POSTED: DEC. 10, 2009

State and federal legislation aims to shine a spotlight on a practice advocates for disabled children say is becoming more of a problem in schools: the use of seclusion and restraint to control students.

Last week, Rep. Deb Kennedy, D-Brownstown Township, introduced a bill in the Michigan Legislature that would bar schools from secluding students -- such as locking them in a room alone because of behavior problems. The bill limits the use of restraint to emergencies.

And on Wednesday, a Muskegon couple spoke at a news conference in Washington, where lawmakers announced similar federal legislation.

The state and federal actions follow a Government Accountability Office report earlier this year in which the investigative agency found hundreds of cases of alleged abuse and death related to seclusion and restraint in the last two decades.

Nicole Danhof-Holden of Muskegon said she discovered her autistic son, Ethan, 4, was being strapped to a high chair routinely when she made a surprise visit to the preschool program last year in the Mona Shores Public Schools. Staff members told her it was a common practice because they didn't have enough staff to monitor her son, who also has speech and language delays.
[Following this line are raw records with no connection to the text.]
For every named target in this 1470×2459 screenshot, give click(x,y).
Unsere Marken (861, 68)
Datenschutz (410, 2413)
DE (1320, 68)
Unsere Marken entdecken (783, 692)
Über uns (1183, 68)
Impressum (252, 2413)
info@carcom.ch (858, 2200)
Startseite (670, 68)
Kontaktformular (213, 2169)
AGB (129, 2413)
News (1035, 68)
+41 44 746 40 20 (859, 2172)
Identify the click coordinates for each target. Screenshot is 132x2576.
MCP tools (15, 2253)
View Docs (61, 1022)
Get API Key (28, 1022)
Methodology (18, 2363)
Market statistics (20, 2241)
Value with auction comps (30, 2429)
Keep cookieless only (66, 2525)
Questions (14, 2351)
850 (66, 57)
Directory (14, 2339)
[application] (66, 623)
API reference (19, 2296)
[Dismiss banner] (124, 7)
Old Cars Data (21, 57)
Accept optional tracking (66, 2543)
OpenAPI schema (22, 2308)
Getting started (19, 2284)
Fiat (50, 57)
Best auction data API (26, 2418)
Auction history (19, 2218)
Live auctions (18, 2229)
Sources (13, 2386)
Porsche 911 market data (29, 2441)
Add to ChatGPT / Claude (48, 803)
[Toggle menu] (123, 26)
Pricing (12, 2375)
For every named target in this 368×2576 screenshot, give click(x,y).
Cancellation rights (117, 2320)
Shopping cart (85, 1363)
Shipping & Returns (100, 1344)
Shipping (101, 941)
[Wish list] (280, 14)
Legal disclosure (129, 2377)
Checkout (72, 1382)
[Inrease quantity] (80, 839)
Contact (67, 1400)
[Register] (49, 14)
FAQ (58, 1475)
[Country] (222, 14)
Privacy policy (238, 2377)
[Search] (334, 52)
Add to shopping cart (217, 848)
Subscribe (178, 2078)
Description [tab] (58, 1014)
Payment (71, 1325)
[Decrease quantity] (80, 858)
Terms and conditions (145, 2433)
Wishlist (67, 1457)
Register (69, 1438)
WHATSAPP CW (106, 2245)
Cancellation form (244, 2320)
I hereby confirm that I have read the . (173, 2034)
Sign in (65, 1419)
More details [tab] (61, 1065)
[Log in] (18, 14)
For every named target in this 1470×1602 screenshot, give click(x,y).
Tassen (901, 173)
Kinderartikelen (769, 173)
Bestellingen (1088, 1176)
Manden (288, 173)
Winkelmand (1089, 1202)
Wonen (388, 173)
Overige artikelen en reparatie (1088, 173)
He often wanders and must be watched at all times, she said.

"I am mortified and I'm angry and I'm hurt because I couldn't protect my child, because there's no law and this is legal," said Danhof-Holden.

Mona Shores Superintendent Terry Babbitt said he could not discuss specifics, citing student privacy laws, but said he is "confident that we don't violate any kind of restraint and seclusion policies and guidelines."

The state Board of Education in 2006 adopted guidelines that prohibit the use of both practices except in emergencies, but the policy is voluntary and a report last week by the Michigan Protection and Advocacy Service found the problem persists.

The legislation "strengthens what the board policy was intended to do," said group spokesman Tom Masseau.